Il convient par ailleurs de retenir qu’aucun élément ne permet d’affirmer que le médecin expert s’est bien placé à la date de consolidation du 8 novembre 2019 pour déterminer le taux d’incapacité permanente partielle, comme l’imposait la mission qui lui avait été confiée, le contenu de son rapport laissant au contraire apparaître que ses conclusions ('Au total on constate une limitation entre légère et moyenne des six mouvements de l’épaule droit dominante indiquant un taux barémal de 16%') résultent en totalité du seul examen réalisé le 22 septembre 2021.
Le rapport médical du médecin expert ne permet donc pas de remettre sérieusement en cause les conclusions du médecin conseil dès lors que celui-ci ne s’est pas placé à la date de consolidation pour fixer le taux d’IPP.
Par ailleurs, Mme [M] ne produit pas de pièces médicales contemporaines de la date de consolidation susceptibles de remettre en cause l’évaluation du médecin conseil confirmée par les deux médecins, dont un expert judiciaire, composant la commission médicale de recours amiable de Nouvelle-Aquitaine.

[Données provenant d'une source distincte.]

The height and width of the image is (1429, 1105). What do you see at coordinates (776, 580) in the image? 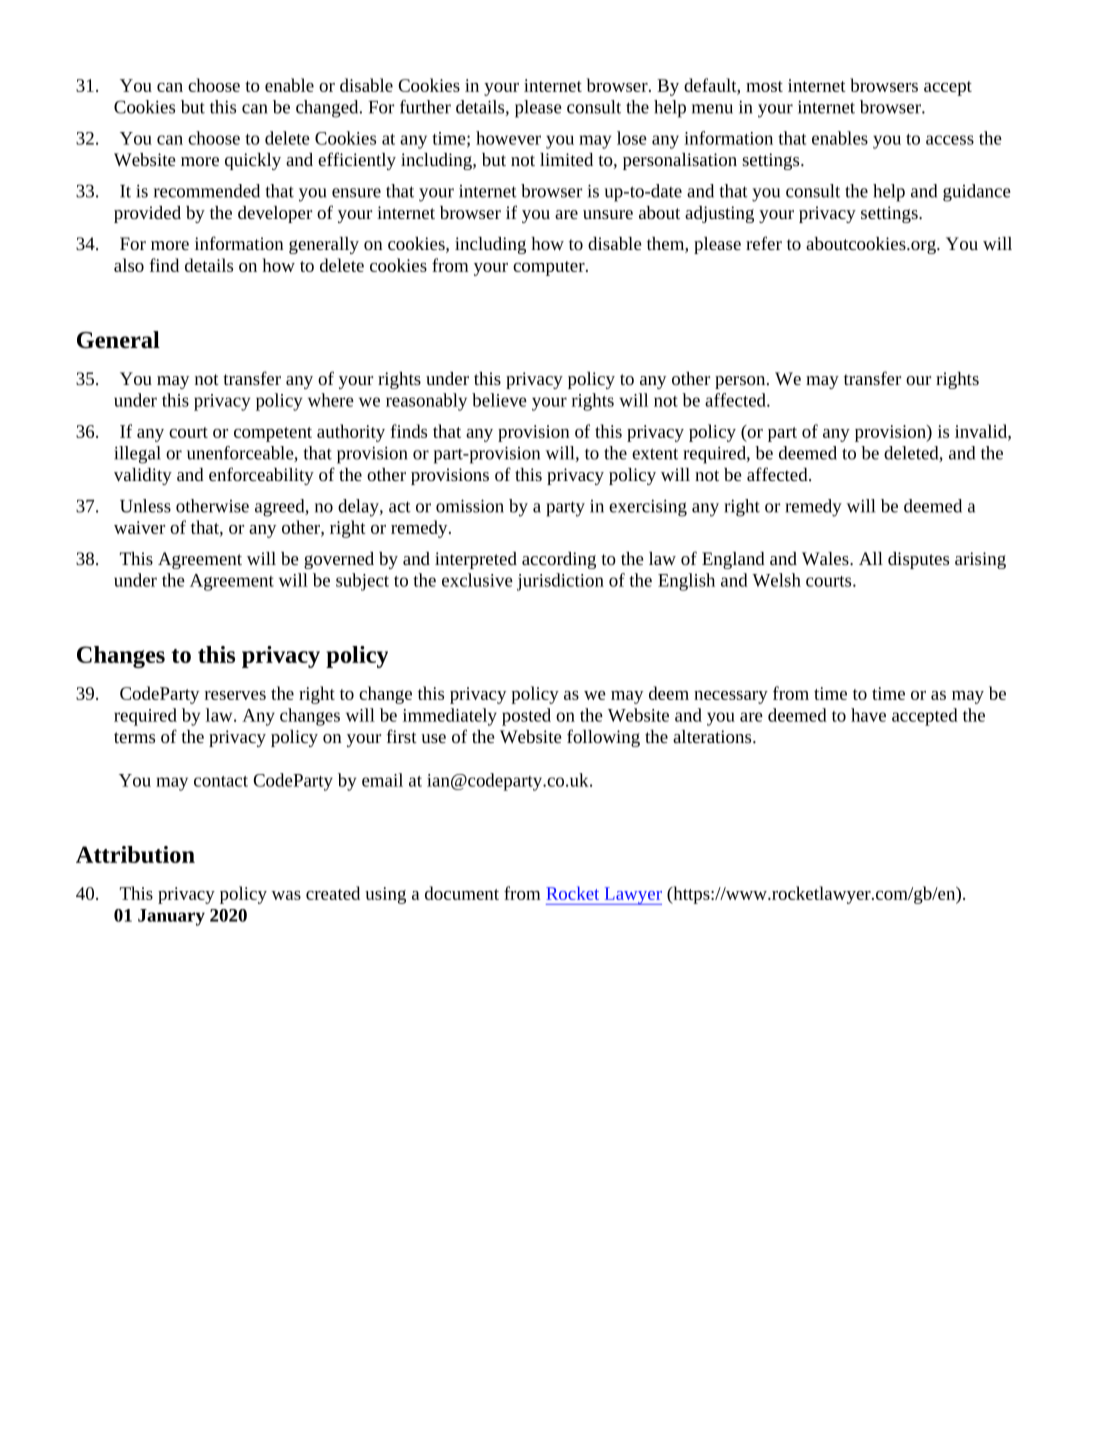
I see `Welsh` at bounding box center [776, 580].
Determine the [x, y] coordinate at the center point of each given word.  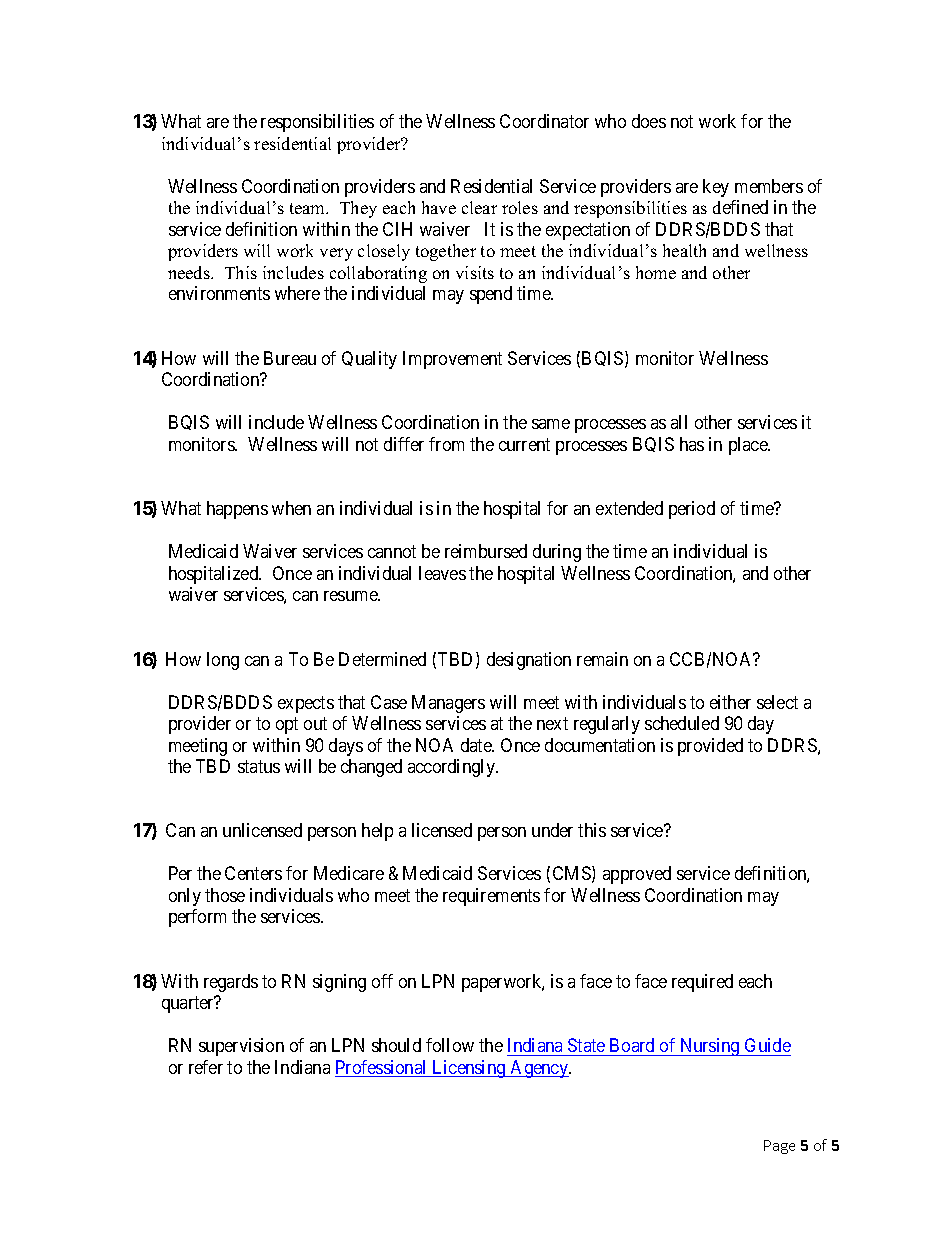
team [309, 208]
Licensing [469, 1069]
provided [710, 747]
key [716, 188]
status [259, 766]
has [692, 444]
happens [237, 510]
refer [206, 1067]
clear [479, 207]
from [446, 444]
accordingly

Par conséquent, au regard de l’ensemble de ces éléments, il y a lieu de retenir un taux médical de 8 % imputable à la maladie professionnelle, étant rappelé que Mme [M] peut saisir à nouveau la CPAM, dans les suites du dépôt du rapport d’expertise du docteur [G], d’une demande de réévaluation de son taux d’IPP pour aggravation.
Le jugement attaqué sera donc infirmé sur ce point.

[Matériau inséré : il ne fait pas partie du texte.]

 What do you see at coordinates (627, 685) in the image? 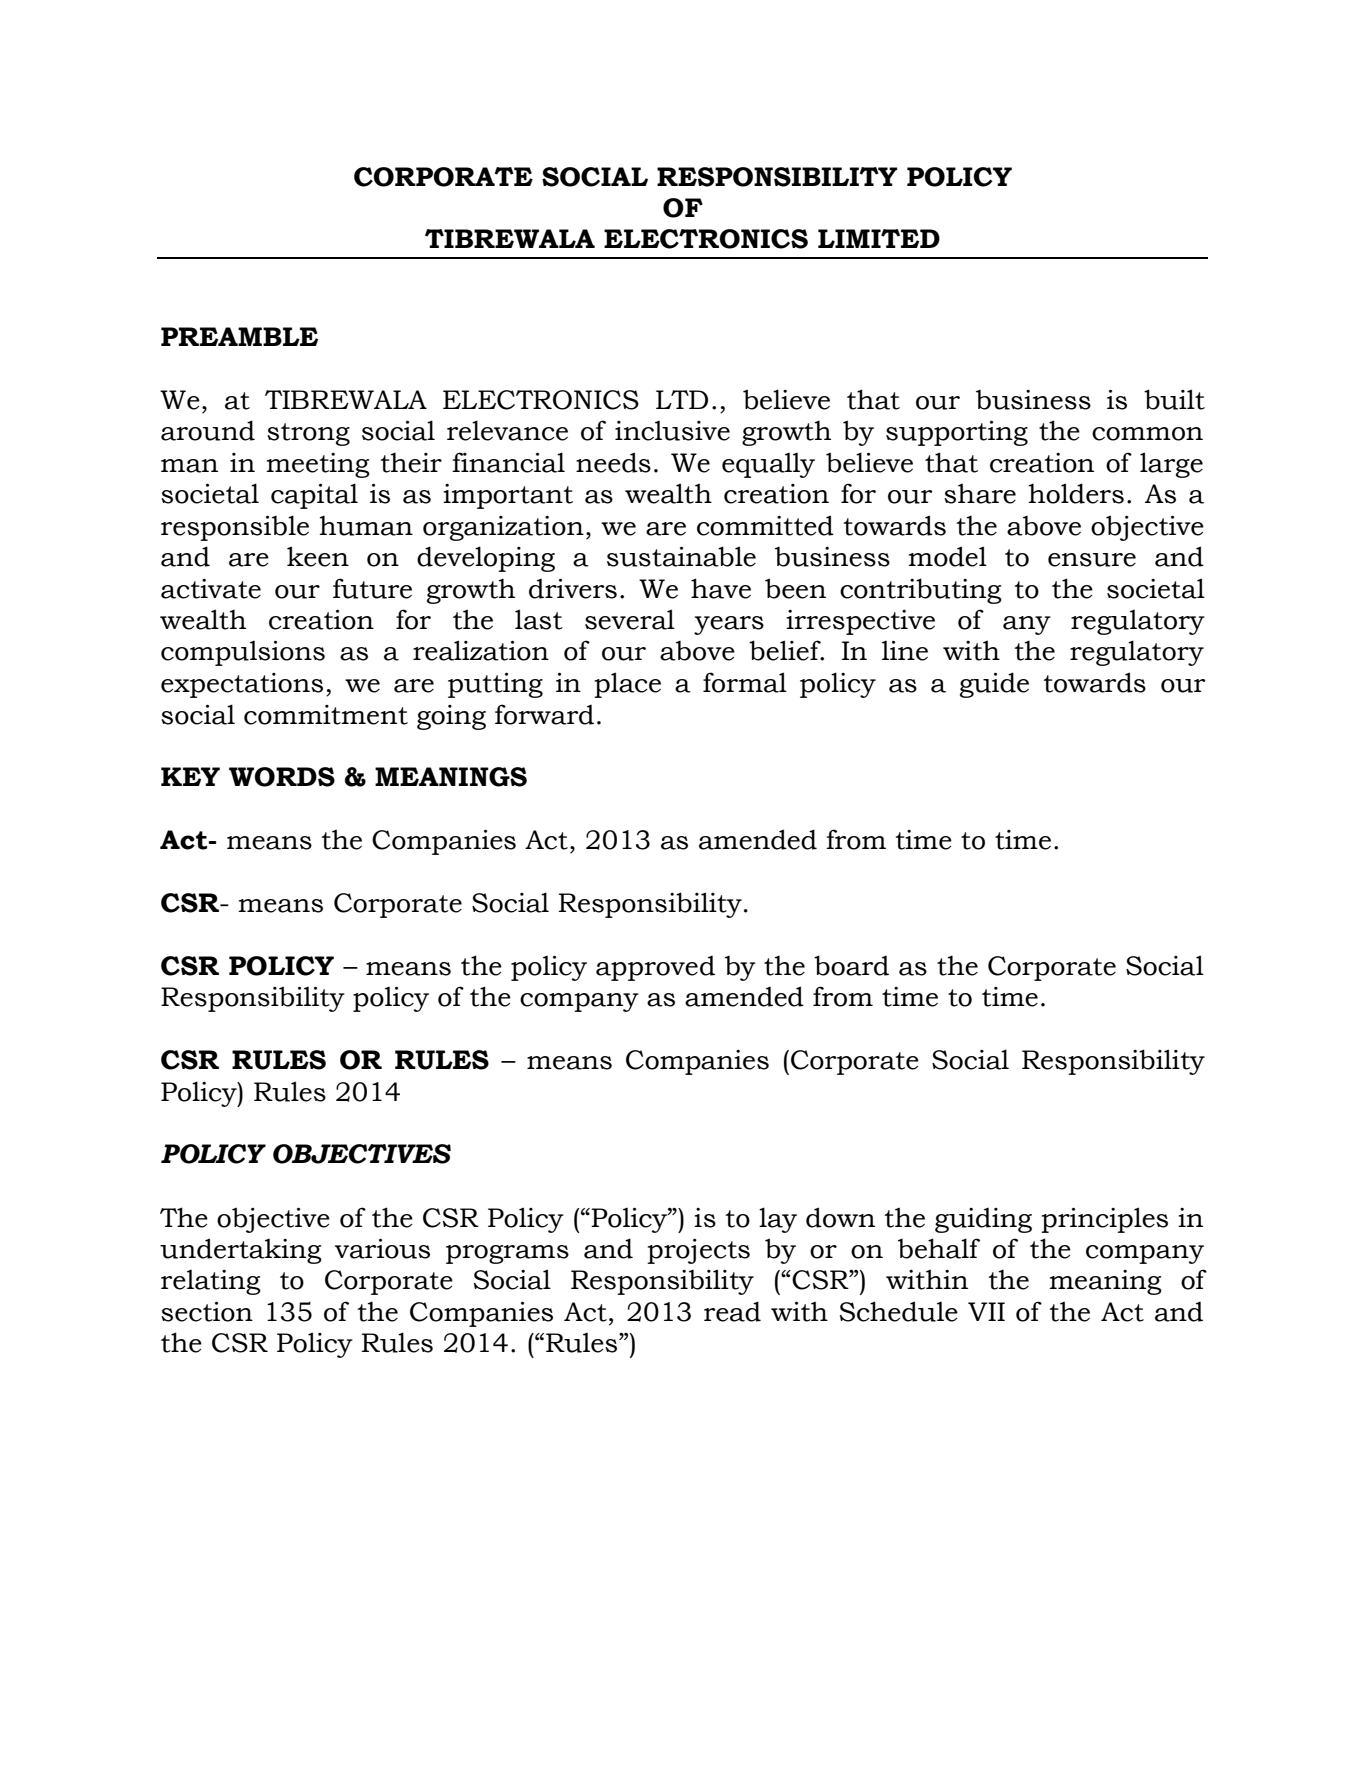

S’agissant en second lieu du taux professionnel, il convient de rappeler que le coefficient professionnel peut être attribué lorsque, d’une part, les séquelles d’un accident du travail ou d’une maladie professionnelle entraînent une modification dans la situation professionnelle de la victime ou un changement d’emploi et, d’autre part, qu’elle subit un préjudice professionnel ayant un caractère économique réel et certain et en lien direct avec le sinistre pris en charge.
Il s’agit d’un élément administratif apprécié non pas par le médecin conseil à la date de la consolidation mais par la caisse primaire d’assurance maladie.
Il faut donc se placer au moment de la notification de la décision finale prise par la CPAM sur l’incapacité permanente partielle pour déterminer si elle disposait d’éléments suffisants pour pouvoir octroyer un coefficient professionnel.
Lorsque les incidences professionnelles résultant d’un handicap (notamment diminution de salaire, licenciement, difficultés de reclassement et réduction des possibilités) interviennent postérieurement à la décision attributive de rente, aucun coefficient professionnel ne peut être octroyé.
En l’espèce, il est établi que Mme [M], qui était âgée de 53 ans au moment de la déclaration de la maladie professionnelle, a été déclarée inapte à son poste avant d’être licenciée par ses différents employeurs, les documents de fin de contrat et l’attestation Pôle Emploi versés aux débats laissant apparaître une diminution significative de ses revenus à la suite de la rupture de ses contrats de travail.
Mme [M] rapporte bien la preuve de l’existence d’une incidence professionnelle telle que le taux professionnel de 4% alloué par les premiers juges sera confirmé.
II. Sur les dépens
Chaque partie succombant partiellement en ses prétentions, chacune d’elle conservera la charge de ses dépens.
Par ces motifs,
La cour
Confirme le jugement rendu le 11 avril 2022 par le pôle social du tribunal judiciaire de Niort en ce qu’il a :
fixé à 4 % le taux professionnel de Mme [P] [M],
rappelé que les frais résultant de la consultation seront pris en charge par la CNAM en application de l’article L.142-11 du code de la sécurité sociale.
L’infirme pour le surplus,
Statuant à nouveau des chefs infirmés,
Fixe à hauteur de 8 % le taux médical d’incapacité permanente partielle de Mme [M] des suites de la maladie professionnelle du 28 septembre 2018,
Dit qu’en conséquence le taux d’incapacité permanente partielle global de Mme [M] est fixée à hauteur de 12 %,
Condamne chaque partie à supporter la charge de ses dépens.